I needed then to find a dictionary to check real word instead of test words.
When I am saying old spellcheckers suxx, I truly believe they do and we will see why. Other dictionaries use two files : an affix rules and a word base file. Every word match an affix rule that say all the different way to write it. For ex, the word is stored flat, say 'house', associated affix rule will tell the spellchecker that house can also be written 'houses' (plurial). And so on...
Then I did a test. I took the french dictionary affix + base files from openoffice and created a file that would contains all the affix rules applied to every words. (For ex: verb manger / present -> mange, manges, mange, mangeons, mangez, mangent ... etc).
I ended with a single filed with around 3 million words (iirc, it was surprisingly big), regular and correct word but also thousand of incorrect and plain wrong words. When I say plain wrong, it was **really** plain wrong
I closed the file and ended to seek in this way : current spellchecker using affix+base of word, even if they do well most of the time are plain crap : there is wrong words inside, you can't trust them.
Old spellchecker was designed ten or fifteen years ago when memory constraint was far more important than nowdays. This affix + base system was designed to save a lot of memory. For example, if you look at the french tongue, verbs are latin based meaning that every infinitive (like verb manger) needs to be declined for every tense : This would have taken too much memory !
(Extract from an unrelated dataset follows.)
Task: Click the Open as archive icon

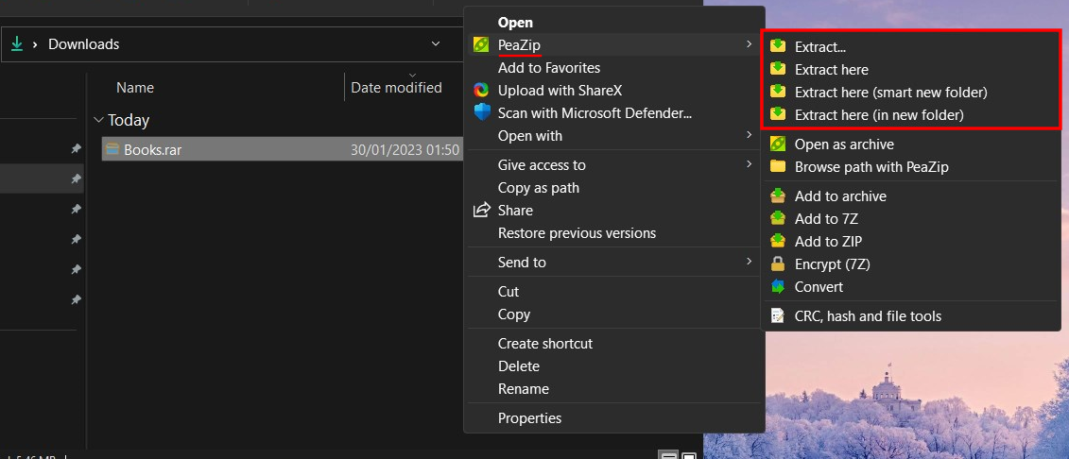Action: pos(778,145)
Nowdays, the figure is a bit different. We are less constrained by memory and storing a 300K words dictionary in RAM is not a problem anymore (unless you run some low end hardware like Efika where memory is really scarce). Flat french dictionary I currently use does roughly 3.5MB with a bit over 330K words.
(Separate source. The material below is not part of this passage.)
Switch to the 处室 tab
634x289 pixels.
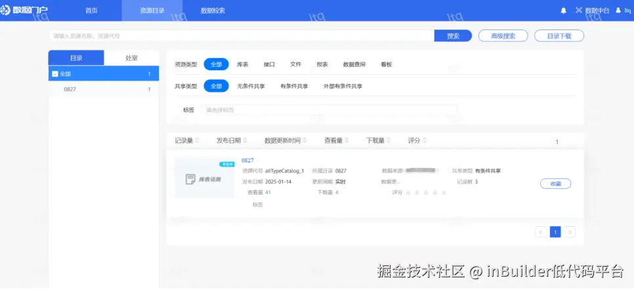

My library does mostly what other spellchecker software do : check if a word is correct (FNV_Hash), if not search for same sounding words (double metaphone), then extract the closest looking words (levenshtein distance). No magic really.
All this in a 30KB library. Didn't looked at other spellchecker size...
If you have plentyful of ram (that's the case for any system running openoffice...), get ride of space saving code legacy. Pure crap.
Quote:Could I download a Swedish and English Firefox dictionary from here (which appears to be free for all to use)...
https://addons.mozilla.org/sv-SE/firefox/language-tools/
...and use it in OWB? That would be sweet!
No. Those dictionaries are based on *spell project. Those are affix + base word system (.aff and .dic files). Completly unsuitable for spellchecker.library. You need plain flat text file. As i said before, my attempt to flatten those dictionaries gave **poor** results : the final flat dictionary file was filled of incorrect words and was HUGE (3 million words with french with tons of crap in the middle, 30MB file or so...).
So far, the nicest english suitable dictionary I found : http://free.pages.at/rnbmusiccom/fulldictionary00.zip around 230K words.
Didn't looked for Swedish...
Quote:
Dictionary could be partially loaded to the price of speed or even not present in RAM at all (for an even greater price of speed I guess)
But how much speed penalty are we talking about? Is it even noticable? Maybe low RAM consumption is more crucial in a "leight-weight" system as I picture MorphOS to be?